Continuing with the example from above in which we have $$\vec{p_0} = (10,5,2)$$, $$\vec{p_1} = (2,1,0)$$, $$\vec c = (0,0,0)$$, and $$r^2 = 9$$: $$\begin{eqnarray*} t^2((2,1,0) \cdot (2,1,0)) + 2t(2,1,0) \cdot ((10,5,2)-(0,0,0)) + ((10,5,2) + (0,0,0) \cdot ((10,5,2) - (0,0,0)) - 3^2 = 0\\ t^2(5) + 2t(2,1,0) \cdot (10,5,2) + ((10,5,2) \cdot (10,5,2)) - 9 = 0\\ t^2(5) + 2t(2,1,0) \cdot (10,5,2) + (129) - 9 = 0\\ t^2(5) + 2t(25) + 120 = 0\\ t^2(5) + t(50) + 120 = 0\\ 5t^2 + 50t + 120 = 0 \end{eqnarray*}$$ which shows that the scalar and vector editions yield identical results.

The simplification steps require memorization of rules. Or have a site like Symbollab.com assist in identifying a rule by name and with simplification.
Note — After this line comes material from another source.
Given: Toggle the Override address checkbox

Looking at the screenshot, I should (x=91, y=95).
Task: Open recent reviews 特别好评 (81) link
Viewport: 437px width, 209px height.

### Efficiently solving the quadratic equation on a computer

While the quadratic equation with $$a$$, $$b$$, and $$c$$ above is mathematically correct, it may be further optimized for computer execution. For one, the $$\vec{p_0} - \vec c$$ expression is computed twice: once for $$b$$ and once for $$c$$. Extracting it into $$\mathrm{oc}$$ for distance between origin and center yields: \begin{eqnarray*} \mathrm{\vec{oc}} = \vec{p_0} - \vec c\\ a = \vec{p_1} \cdot \vec{p_1}\\ b = 2\vec{p_1} \cdot \mathrm{\vec{oc}}\\ c = (\vec{\mathrm{oc}})^2 - r^2 \end{eqnarray*}

Another more elaborate optimization involves getting rid of coefficients during computation of roots, saving three multiplication operations for each root computation. We start by defining $$d$$, not to be confused by the discriminant as $$\begin{eqnarray*} d = \vec{p_1} \cdot \mathrm{\vec{oc}} \end{eqnarray*}$$ From the definition of $$b$$ it follows that $$b = 2d$$. $$\begin{eqnarray*} \dfrac{-b \pm \sqrt{b^2 - 4ac}}{2a} & & \textrm{\{Substitute $$b$$ with $$2d$$}\}\\ \dfrac{-2d \pm \sqrt{(2d)^2 - 4ac}}{2a} & & \textrm{\{Apply exponential rule: $$(a \cdot b)^n = a^{n}b^n$$}\}\\ \dfrac{-2d \pm \sqrt{4d^2 - 4ac}}{2a} & & \textrm{\{Factor out common term 4}\}\\ \dfrac{-2d \pm \sqrt{4(d^2 - ac)}}{2a} & & \textrm{\{Apply radical rule: $$\sqrt[\uproot{3}n]{ab} = \sqrt[\uproot{3}n]{a} \sqrt[\uproot{3}n]{b}$$, assuming $$a \geq 0$$, $$b \geq 0$$}\}\\ \dfrac{-2d \pm 2\sqrt{d^2 - ac}}{2a} & & \textrm{\{Factor out common term $$2$$}\}\\ \dfrac{2(-d \pm \sqrt{d^2 - ac})}{2a} & & \textrm{\{Divide the numbers: $$\frac{2}{2} = 1$$}\}\\ \dfrac{-d \pm \sqrt{d^2 - ac}}{a} & & \textrm{}\\ \end{eqnarray*}$$ The result is a new formula for computing roots specific to $$a$$, $$b$$, $$c$$ as derived for ray-sphere intersection. In summary, here're the final definitions for efficient use in code: \begin{eqnarray*} \mathrm{\vec{oc}} = \vec{p_0} - \vec c\\ a = \vec{p_1} \cdot \vec{p_1}\\ b = \vec{p_1} \cdot \mathrm{\vec{oc}}\\ c = (\vec{\mathrm{oc}})^2 - r^2\\ \textrm{discriminant} = b^2 - ac \end{eqnarray*}

In computer graphics, we almost always want equations expressed in terms of vectors. It gives us the ability to treat the $$x$$, $$y$$, and $$z$$ components of a vector as a single unit, making for shorter and clearer equations. Similarly, defining and applying vector operations in code make it shorter and less error-phone. It's like in object oriented programming when we create a class to group related data and operations.